TRY IT ::
Keeping every word intact, reproduce all of the records.
===
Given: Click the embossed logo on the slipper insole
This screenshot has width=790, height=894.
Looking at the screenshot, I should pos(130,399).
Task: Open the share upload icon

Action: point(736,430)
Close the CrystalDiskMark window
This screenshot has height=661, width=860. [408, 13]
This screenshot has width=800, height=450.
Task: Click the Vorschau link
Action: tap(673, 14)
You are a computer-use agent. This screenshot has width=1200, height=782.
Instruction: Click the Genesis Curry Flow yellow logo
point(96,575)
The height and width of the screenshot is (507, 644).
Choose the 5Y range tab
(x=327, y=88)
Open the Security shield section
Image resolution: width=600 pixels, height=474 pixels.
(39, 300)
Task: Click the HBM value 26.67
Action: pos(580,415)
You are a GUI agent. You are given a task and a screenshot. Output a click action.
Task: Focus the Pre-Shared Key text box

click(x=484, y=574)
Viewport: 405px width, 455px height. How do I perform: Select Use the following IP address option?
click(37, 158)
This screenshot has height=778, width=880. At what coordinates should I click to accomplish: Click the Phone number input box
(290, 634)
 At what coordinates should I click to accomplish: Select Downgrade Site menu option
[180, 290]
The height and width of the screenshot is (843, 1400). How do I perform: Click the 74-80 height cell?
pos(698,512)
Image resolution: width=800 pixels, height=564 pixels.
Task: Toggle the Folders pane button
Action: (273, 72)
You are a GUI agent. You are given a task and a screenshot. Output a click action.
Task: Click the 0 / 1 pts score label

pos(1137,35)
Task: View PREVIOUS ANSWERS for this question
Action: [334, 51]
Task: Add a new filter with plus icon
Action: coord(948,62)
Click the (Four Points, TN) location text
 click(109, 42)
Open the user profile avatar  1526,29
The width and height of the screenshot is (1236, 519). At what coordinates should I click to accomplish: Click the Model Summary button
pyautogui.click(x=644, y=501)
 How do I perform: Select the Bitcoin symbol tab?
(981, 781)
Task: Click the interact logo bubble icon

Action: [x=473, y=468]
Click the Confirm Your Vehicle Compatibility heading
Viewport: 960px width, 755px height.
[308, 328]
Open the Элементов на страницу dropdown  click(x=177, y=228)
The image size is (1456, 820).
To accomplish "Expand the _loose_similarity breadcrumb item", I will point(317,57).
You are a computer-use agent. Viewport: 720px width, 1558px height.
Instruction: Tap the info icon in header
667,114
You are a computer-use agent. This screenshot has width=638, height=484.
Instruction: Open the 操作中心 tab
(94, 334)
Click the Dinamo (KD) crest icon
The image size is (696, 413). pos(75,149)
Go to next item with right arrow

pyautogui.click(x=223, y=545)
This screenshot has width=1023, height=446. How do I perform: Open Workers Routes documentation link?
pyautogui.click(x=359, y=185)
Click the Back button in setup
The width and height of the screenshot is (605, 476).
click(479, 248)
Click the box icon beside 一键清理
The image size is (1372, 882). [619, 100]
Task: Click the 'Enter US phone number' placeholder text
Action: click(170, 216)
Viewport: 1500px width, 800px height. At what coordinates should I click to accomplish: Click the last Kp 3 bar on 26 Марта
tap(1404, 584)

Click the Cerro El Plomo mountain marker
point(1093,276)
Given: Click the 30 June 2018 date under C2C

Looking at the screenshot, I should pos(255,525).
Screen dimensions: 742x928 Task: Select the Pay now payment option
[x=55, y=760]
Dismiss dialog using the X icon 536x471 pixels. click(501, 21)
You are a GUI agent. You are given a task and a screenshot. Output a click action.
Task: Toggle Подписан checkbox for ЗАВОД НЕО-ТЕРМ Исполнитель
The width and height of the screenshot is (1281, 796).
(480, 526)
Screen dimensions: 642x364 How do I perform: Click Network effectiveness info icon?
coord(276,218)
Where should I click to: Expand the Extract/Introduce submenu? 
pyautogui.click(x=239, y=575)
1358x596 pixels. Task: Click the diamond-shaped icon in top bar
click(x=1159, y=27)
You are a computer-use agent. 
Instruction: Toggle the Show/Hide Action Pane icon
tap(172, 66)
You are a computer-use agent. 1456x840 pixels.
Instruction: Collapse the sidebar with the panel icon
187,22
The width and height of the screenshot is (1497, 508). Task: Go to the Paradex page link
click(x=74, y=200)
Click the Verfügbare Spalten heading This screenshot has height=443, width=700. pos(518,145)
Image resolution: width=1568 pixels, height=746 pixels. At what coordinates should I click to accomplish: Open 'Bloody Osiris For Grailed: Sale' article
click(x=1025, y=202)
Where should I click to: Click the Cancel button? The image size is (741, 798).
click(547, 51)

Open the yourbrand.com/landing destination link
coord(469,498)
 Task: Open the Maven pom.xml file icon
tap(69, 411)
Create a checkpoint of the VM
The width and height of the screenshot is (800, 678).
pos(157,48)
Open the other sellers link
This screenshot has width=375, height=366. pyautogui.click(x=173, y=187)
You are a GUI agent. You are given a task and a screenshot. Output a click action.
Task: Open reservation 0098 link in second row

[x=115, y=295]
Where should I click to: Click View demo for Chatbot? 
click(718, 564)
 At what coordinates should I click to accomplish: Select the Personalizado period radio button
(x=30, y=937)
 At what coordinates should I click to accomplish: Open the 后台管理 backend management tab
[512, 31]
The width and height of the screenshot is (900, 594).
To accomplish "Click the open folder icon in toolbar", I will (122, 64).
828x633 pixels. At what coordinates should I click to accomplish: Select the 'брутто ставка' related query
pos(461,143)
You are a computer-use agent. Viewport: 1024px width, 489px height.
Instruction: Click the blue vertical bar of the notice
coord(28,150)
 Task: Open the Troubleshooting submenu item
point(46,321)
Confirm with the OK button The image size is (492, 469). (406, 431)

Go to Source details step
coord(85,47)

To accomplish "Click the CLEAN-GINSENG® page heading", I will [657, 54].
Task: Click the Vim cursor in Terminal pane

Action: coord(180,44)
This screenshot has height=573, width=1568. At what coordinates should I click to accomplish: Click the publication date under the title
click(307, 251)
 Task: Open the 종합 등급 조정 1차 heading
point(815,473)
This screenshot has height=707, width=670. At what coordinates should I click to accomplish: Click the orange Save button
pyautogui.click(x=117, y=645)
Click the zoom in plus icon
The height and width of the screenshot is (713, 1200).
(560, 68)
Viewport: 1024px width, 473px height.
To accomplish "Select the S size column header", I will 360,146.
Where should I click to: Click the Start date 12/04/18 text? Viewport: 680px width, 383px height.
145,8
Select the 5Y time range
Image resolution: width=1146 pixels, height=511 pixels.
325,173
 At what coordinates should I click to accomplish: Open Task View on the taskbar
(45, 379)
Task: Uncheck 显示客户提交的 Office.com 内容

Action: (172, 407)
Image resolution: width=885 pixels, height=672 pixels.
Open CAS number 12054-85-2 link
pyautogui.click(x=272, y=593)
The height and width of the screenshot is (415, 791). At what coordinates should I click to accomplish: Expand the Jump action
===
TASK RESULT ::
Given: Click the embossed logo on the slipper insole
This screenshot has width=790, height=894.
Looking at the screenshot, I should pos(130,399).
Task: Open the share upload icon

Action: point(736,430)
Close the CrystalDiskMark window
This screenshot has height=661, width=860. [408, 13]
This screenshot has width=800, height=450.
Task: Click the Vorschau link
Action: tap(673, 14)
You are a computer-use agent. This screenshot has width=1200, height=782.
Instruction: Click the Genesis Curry Flow yellow logo
point(96,575)
The height and width of the screenshot is (507, 644).
Choose the 5Y range tab
(x=327, y=88)
Open the Security shield section
Image resolution: width=600 pixels, height=474 pixels.
(39, 300)
Task: Click the HBM value 26.67
Action: pos(580,415)
You are a GUI agent. You are given a task and a screenshot. Output a click action.
Task: Focus the Pre-Shared Key text box

click(x=484, y=574)
Viewport: 405px width, 455px height. How do I perform: Select Use the following IP address option?
click(37, 158)
This screenshot has height=778, width=880. At what coordinates should I click to accomplish: Click the Phone number input box
(290, 634)
 At what coordinates should I click to accomplish: Select Downgrade Site menu option
[180, 290]
The height and width of the screenshot is (843, 1400). How do I perform: Click the 74-80 height cell?
pos(698,512)
Image resolution: width=800 pixels, height=564 pixels.
Task: Toggle the Folders pane button
Action: (273, 72)
You are a GUI agent. You are given a task and a screenshot. Output a click action.
Task: Click the 0 / 1 pts score label

pos(1137,35)
Task: View PREVIOUS ANSWERS for this question
Action: [334, 51]
Task: Add a new filter with plus icon
Action: coord(948,62)
Click the (Four Points, TN) location text
 click(109, 42)
Open the user profile avatar  1526,29
The width and height of the screenshot is (1236, 519). At what coordinates should I click to accomplish: Click the Model Summary button
pyautogui.click(x=644, y=501)
 How do I perform: Select the Bitcoin symbol tab?
(981, 781)
Task: Click the interact logo bubble icon

Action: [x=473, y=468]
Click the Confirm Your Vehicle Compatibility heading
Viewport: 960px width, 755px height.
[308, 328]
Open the Элементов на страницу dropdown  click(x=177, y=228)
The image size is (1456, 820).
To accomplish "Expand the _loose_similarity breadcrumb item", I will point(317,57).
You are a computer-use agent. Viewport: 720px width, 1558px height.
Instruction: Tap the info icon in header
667,114
You are a computer-use agent. This screenshot has width=638, height=484.
Instruction: Open the 操作中心 tab
(94, 334)
Click the Dinamo (KD) crest icon
The image size is (696, 413). pos(75,149)
Go to next item with right arrow

pyautogui.click(x=223, y=545)
This screenshot has width=1023, height=446. How do I perform: Open Workers Routes documentation link?
pyautogui.click(x=359, y=185)
Click the Back button in setup
The width and height of the screenshot is (605, 476).
click(479, 248)
Click the box icon beside 一键清理
The image size is (1372, 882). [619, 100]
Task: Click the 'Enter US phone number' placeholder text
Action: click(170, 216)
Viewport: 1500px width, 800px height. At what coordinates should I click to accomplish: Click the last Kp 3 bar on 26 Марта
tap(1404, 584)

Click the Cerro El Plomo mountain marker
point(1093,276)
Given: Click the 30 June 2018 date under C2C

Looking at the screenshot, I should pos(255,525).
Screen dimensions: 742x928 Task: Select the Pay now payment option
[x=55, y=760]
Dismiss dialog using the X icon 536x471 pixels. click(501, 21)
You are a GUI agent. You are given a task and a screenshot. Output a click action.
Task: Toggle Подписан checkbox for ЗАВОД НЕО-ТЕРМ Исполнитель
The width and height of the screenshot is (1281, 796).
(480, 526)
Screen dimensions: 642x364 How do I perform: Click Network effectiveness info icon?
coord(276,218)
Where should I click to: Expand the Extract/Introduce submenu? 
pyautogui.click(x=239, y=575)
1358x596 pixels. Task: Click the diamond-shaped icon in top bar
click(x=1159, y=27)
You are a computer-use agent. 
Instruction: Toggle the Show/Hide Action Pane icon
tap(172, 66)
You are a computer-use agent. 1456x840 pixels.
Instruction: Collapse the sidebar with the panel icon
187,22
The width and height of the screenshot is (1497, 508). Task: Go to the Paradex page link
click(x=74, y=200)
Click the Verfügbare Spalten heading This screenshot has height=443, width=700. pos(518,145)
Image resolution: width=1568 pixels, height=746 pixels. At what coordinates should I click to accomplish: Open 'Bloody Osiris For Grailed: Sale' article
click(x=1025, y=202)
Where should I click to: Click the Cancel button? The image size is (741, 798).
click(547, 51)

Open the yourbrand.com/landing destination link
coord(469,498)
 Task: Open the Maven pom.xml file icon
tap(69, 411)
Create a checkpoint of the VM
The width and height of the screenshot is (800, 678).
pos(157,48)
Open the other sellers link
This screenshot has width=375, height=366. pyautogui.click(x=173, y=187)
You are a GUI agent. You are given a task and a screenshot. Output a click action.
Task: Open reservation 0098 link in second row

[x=115, y=295]
Where should I click to: Click View demo for Chatbot? 
click(718, 564)
 At what coordinates should I click to accomplish: Select the Personalizado period radio button
(x=30, y=937)
 At what coordinates should I click to accomplish: Open the 后台管理 backend management tab
[512, 31]
The width and height of the screenshot is (900, 594).
To accomplish "Click the open folder icon in toolbar", I will (122, 64).
828x633 pixels. At what coordinates should I click to accomplish: Select the 'брутто ставка' related query
pos(461,143)
You are a computer-use agent. Viewport: 1024px width, 489px height.
Instruction: Click the blue vertical bar of the notice
coord(28,150)
 Task: Open the Troubleshooting submenu item
point(46,321)
Confirm with the OK button The image size is (492, 469). (406, 431)

Go to Source details step
coord(85,47)

To accomplish "Click the CLEAN-GINSENG® page heading", I will [657, 54].
Task: Click the Vim cursor in Terminal pane

Action: coord(180,44)
This screenshot has height=573, width=1568. At what coordinates should I click to accomplish: Click the publication date under the title
click(307, 251)
 Task: Open the 종합 등급 조정 1차 heading
point(815,473)
This screenshot has height=707, width=670. At what coordinates should I click to accomplish: Click the orange Save button
pyautogui.click(x=117, y=645)
Click the zoom in plus icon
The height and width of the screenshot is (713, 1200).
(560, 68)
Viewport: 1024px width, 473px height.
To accomplish "Select the S size column header", I will 360,146.
Where should I click to: Click the Start date 12/04/18 text? Viewport: 680px width, 383px height.
145,8
Select the 5Y time range
Image resolution: width=1146 pixels, height=511 pixels.
325,173
 At what coordinates should I click to accomplish: Open Task View on the taskbar
(45, 379)
Task: Uncheck 显示客户提交的 Office.com 内容

Action: (172, 407)
Image resolution: width=885 pixels, height=672 pixels.
Open CAS number 12054-85-2 link
pyautogui.click(x=272, y=593)
The height and width of the screenshot is (415, 791). At what coordinates should I click to accomplish: Expand the Jump action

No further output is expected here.